→ Reading passage
☆ ☆ ☆ ☆ ☆

Interested in becoming a member of the International Thriller Writers? ITW offers Active and Associate memberships.
8 Comments
  1. I think if you stay grounded in your characters, the plots, subplots, and filler scenes weave together. If a plot is the main event that is driving the book, like a murder, and the subplots are side issues that often add to the main action, I see filler as the lifestyle stuff – what is going on in relationships, housing situations, career etc. Often, that can all be tied into the main plot as well but in any case, effectively builds the universe of a series.

    For instance, my book Grave Expectations has my sleuth, Charles Dickens, investigating a murder in his new residential building. His romance is damaged because of thefts in his rooms and his need to outlay all of his funds to deal with the consequences. We don’t know how the neighborhood thefts are involved with the murder. A subplot develops about some missing convicts, which causes the police to build a theory that gets a new friend arrested for the murder, and drags Dickens into investigating it.

☆ ☆ ☆ ☆ ☆

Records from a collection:
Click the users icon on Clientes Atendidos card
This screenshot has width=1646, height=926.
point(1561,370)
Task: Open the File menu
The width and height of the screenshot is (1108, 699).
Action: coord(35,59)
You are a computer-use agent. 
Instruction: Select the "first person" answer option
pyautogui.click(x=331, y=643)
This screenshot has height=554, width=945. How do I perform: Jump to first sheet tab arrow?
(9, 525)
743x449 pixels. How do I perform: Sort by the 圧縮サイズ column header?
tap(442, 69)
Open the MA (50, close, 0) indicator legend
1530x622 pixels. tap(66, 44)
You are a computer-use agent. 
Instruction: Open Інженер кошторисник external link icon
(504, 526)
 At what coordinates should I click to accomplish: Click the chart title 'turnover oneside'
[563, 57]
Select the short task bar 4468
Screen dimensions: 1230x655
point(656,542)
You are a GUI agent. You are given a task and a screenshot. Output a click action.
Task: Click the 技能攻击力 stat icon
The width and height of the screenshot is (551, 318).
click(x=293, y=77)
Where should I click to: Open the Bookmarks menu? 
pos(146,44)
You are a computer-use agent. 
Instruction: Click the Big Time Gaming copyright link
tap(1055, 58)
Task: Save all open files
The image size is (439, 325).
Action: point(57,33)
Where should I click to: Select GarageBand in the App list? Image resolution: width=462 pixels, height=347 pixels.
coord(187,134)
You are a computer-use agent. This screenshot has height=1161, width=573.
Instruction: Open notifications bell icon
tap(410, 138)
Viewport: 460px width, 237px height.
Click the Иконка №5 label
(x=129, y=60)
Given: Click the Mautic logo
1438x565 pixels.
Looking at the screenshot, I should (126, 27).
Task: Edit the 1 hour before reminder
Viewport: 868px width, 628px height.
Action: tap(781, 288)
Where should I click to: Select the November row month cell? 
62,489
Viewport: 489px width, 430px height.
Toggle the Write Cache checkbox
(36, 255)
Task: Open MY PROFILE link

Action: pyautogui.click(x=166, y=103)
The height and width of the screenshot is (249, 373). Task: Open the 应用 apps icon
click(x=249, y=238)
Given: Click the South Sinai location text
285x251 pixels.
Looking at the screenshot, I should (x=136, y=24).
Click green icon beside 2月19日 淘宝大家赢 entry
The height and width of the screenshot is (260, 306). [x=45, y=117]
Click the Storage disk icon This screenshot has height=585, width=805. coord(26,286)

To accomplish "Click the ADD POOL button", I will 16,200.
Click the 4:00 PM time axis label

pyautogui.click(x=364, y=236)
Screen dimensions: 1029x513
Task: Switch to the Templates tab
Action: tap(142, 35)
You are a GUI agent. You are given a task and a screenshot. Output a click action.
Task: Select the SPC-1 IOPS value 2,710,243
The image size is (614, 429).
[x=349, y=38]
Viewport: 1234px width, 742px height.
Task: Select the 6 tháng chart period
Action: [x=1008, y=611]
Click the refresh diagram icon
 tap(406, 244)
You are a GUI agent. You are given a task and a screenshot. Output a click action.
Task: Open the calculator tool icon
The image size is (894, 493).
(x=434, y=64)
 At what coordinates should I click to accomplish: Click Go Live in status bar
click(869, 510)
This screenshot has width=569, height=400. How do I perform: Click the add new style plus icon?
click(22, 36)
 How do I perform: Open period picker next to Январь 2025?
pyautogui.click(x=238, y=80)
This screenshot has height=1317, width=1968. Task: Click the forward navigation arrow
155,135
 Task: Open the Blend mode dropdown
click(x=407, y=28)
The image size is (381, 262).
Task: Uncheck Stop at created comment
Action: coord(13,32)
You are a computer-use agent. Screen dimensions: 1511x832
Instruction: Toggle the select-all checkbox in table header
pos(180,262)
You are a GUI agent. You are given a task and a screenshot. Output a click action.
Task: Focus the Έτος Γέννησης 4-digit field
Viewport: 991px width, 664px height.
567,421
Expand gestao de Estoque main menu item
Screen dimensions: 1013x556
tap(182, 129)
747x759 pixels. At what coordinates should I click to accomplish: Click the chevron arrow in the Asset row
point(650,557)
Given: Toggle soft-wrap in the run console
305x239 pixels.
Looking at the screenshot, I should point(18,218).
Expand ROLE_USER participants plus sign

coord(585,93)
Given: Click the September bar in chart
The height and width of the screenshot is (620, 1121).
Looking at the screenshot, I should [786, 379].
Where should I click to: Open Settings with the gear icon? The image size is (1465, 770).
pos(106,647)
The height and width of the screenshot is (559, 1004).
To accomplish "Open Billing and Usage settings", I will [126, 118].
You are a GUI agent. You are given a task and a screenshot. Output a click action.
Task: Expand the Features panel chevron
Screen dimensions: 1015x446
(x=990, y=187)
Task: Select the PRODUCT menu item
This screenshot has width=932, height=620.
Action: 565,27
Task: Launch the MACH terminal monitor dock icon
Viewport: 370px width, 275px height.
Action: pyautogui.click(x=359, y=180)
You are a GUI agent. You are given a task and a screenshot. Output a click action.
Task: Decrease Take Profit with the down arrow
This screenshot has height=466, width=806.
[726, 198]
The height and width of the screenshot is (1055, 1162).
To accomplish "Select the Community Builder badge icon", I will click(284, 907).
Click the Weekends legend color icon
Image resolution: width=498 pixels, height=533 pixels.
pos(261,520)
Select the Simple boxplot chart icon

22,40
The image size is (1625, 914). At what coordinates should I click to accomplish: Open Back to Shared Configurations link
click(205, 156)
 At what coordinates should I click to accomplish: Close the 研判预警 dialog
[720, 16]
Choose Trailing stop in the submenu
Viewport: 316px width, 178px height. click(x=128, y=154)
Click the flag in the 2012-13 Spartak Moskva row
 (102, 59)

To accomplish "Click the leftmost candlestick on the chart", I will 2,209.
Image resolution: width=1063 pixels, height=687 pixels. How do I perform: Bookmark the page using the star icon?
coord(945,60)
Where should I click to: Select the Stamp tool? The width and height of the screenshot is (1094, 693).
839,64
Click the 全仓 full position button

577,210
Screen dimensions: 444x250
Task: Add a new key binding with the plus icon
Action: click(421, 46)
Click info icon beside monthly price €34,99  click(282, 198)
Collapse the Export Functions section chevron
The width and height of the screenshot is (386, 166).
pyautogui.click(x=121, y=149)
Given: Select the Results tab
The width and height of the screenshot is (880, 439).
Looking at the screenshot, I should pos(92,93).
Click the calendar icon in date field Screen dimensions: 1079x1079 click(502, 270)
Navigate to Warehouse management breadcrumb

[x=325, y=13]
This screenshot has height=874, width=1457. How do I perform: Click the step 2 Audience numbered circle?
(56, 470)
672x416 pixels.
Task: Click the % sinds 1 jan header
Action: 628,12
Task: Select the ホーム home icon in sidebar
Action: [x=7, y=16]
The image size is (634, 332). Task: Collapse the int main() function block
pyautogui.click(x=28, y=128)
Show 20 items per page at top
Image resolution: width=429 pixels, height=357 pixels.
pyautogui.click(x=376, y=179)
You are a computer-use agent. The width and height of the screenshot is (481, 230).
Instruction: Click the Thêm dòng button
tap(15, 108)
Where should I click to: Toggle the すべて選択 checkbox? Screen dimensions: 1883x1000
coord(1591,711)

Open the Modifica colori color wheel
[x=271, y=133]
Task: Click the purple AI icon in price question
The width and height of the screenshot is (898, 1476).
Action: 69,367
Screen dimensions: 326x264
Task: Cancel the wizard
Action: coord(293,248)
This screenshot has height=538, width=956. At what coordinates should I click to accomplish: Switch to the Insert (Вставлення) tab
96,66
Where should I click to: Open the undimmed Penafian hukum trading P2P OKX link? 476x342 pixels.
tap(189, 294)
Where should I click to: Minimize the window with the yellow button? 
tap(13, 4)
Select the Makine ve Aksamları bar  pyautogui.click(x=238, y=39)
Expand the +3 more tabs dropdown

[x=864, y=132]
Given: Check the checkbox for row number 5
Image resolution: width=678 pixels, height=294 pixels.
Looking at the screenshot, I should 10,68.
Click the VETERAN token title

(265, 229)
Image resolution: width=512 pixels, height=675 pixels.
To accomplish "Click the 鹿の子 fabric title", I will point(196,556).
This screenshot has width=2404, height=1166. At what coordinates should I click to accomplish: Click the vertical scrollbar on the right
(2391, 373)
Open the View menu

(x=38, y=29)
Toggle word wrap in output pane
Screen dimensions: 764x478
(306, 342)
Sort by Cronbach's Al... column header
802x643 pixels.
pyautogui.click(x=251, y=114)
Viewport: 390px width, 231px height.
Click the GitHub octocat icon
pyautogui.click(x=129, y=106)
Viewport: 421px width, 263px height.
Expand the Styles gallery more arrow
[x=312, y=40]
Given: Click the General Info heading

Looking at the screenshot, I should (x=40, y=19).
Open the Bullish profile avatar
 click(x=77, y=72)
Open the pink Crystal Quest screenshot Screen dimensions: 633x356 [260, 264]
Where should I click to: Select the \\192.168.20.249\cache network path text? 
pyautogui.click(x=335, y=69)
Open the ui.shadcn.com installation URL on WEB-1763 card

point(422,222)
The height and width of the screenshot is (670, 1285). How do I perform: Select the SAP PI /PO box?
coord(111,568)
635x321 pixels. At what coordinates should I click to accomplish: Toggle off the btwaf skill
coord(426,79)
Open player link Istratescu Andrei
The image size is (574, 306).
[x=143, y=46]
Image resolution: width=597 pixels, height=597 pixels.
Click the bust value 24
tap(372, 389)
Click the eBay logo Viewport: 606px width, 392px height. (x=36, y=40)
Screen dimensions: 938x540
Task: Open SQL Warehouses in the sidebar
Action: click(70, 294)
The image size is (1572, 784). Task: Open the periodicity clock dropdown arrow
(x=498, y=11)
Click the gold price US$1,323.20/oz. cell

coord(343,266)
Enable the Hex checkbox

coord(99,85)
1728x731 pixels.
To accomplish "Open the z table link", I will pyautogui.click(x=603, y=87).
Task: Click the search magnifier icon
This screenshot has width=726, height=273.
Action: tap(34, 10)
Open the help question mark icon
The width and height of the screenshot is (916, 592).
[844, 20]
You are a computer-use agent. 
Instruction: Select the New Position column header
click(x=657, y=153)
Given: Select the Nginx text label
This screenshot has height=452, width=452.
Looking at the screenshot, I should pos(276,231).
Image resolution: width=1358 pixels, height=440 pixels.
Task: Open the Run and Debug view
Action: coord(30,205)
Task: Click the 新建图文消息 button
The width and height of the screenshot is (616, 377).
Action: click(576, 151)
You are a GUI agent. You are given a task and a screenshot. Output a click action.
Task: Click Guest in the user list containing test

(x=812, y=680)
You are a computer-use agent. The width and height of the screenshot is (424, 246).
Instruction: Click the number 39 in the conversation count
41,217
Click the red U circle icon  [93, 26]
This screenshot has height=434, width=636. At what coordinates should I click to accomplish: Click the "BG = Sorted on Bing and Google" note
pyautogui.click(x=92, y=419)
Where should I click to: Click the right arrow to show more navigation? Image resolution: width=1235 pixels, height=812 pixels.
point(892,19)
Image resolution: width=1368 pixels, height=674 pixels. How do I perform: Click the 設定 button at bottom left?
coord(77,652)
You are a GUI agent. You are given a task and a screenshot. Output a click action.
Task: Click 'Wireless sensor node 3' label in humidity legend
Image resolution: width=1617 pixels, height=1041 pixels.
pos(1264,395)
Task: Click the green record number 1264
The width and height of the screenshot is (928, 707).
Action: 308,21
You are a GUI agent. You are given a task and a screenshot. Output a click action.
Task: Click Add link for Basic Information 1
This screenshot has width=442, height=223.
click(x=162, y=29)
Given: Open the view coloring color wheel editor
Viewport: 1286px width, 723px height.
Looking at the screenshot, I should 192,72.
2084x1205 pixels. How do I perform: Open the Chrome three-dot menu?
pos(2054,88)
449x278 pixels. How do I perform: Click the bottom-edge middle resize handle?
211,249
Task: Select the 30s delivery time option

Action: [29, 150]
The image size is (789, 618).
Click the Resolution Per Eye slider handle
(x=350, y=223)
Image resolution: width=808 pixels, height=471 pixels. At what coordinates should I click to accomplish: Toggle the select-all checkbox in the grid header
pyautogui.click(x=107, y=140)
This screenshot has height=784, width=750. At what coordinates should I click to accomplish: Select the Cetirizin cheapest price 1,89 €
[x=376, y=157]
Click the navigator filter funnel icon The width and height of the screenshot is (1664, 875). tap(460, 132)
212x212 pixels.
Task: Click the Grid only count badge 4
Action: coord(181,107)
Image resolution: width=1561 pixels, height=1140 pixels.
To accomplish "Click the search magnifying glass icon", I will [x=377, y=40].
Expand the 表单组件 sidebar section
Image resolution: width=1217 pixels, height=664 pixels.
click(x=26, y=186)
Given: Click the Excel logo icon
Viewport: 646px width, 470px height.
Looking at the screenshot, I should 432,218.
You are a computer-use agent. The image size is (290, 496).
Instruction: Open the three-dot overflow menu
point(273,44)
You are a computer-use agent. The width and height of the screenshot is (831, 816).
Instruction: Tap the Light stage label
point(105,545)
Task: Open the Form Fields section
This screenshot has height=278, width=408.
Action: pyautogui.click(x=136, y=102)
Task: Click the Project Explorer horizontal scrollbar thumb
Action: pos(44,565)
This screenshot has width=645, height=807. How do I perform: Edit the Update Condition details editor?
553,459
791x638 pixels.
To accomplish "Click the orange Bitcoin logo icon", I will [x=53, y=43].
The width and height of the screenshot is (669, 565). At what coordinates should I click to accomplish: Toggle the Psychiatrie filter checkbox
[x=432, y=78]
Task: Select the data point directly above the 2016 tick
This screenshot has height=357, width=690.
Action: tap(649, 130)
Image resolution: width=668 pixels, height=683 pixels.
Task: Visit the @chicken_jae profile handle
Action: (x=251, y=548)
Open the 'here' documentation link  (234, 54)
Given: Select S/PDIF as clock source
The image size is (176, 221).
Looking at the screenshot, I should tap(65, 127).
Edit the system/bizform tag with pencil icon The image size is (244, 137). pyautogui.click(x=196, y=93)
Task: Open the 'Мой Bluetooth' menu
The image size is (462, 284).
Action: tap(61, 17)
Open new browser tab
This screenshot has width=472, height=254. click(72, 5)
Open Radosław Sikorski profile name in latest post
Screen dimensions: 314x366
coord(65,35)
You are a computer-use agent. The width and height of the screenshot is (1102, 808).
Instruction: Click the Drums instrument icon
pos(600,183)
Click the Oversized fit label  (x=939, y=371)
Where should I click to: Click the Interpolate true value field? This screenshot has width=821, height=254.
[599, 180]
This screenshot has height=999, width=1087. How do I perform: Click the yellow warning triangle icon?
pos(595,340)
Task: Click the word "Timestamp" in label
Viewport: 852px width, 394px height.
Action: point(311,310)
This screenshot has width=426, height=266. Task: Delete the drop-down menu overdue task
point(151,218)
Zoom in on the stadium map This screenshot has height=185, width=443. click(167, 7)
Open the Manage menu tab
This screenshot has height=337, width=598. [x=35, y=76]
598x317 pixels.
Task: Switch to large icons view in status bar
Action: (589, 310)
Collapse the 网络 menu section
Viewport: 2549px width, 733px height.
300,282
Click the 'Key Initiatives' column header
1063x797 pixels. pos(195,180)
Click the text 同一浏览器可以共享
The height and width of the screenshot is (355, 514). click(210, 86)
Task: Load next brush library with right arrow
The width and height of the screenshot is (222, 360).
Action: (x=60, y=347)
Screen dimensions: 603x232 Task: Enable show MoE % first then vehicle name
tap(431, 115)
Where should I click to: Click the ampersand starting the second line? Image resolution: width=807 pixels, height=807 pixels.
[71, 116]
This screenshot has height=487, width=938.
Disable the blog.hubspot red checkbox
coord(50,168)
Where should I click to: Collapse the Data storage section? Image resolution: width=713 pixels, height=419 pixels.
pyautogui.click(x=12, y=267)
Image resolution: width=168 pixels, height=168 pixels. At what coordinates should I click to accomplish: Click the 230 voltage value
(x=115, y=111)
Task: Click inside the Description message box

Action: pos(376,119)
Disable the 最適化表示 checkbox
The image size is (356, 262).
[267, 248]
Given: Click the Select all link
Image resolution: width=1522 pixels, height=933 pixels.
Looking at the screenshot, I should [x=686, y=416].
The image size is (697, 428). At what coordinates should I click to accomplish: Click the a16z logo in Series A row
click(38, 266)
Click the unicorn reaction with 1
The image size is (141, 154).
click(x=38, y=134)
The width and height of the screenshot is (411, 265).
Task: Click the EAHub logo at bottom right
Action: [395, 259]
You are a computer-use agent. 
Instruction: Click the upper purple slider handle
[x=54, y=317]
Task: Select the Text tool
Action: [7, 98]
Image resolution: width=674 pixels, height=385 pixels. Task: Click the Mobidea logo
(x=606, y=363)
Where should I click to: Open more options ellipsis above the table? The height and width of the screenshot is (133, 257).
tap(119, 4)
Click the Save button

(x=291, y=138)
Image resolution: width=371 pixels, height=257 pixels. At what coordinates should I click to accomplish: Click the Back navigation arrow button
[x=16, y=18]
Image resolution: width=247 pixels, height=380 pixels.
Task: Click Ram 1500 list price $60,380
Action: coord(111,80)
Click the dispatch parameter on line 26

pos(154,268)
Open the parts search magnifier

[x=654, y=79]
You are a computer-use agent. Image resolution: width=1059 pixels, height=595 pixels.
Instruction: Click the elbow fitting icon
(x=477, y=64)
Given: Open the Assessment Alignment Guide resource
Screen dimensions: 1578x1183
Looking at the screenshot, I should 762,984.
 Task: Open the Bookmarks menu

☆ ☆ ☆ ☆ ☆

→ Written request A
According to the passage, what types of membership does ITW offer?
→ Written request B
Rename "filler" to "background" throughout the passage from "Interested in becoming" to "of a series.", and write out that span with the change.
These rows aren't required for anything here.

→ Task output A
Active and Associate memberships.

→ Task output B
Interested in becoming a member of the International Thriller Writers? ITW offers Active and Associate memberships.
8 Comments
  1. I think if you stay grounded in your characters, the plots, subplots, and background scenes weave together. If a plot is the main event that is driving the book, like a murder, and the subplots are side issues that often add to the main action, I see background as the lifestyle stuff – what is going on in relationships, housing situations, career etc. Often, that can all be tied into the main plot as well but in any case, effectively builds the universe of a series.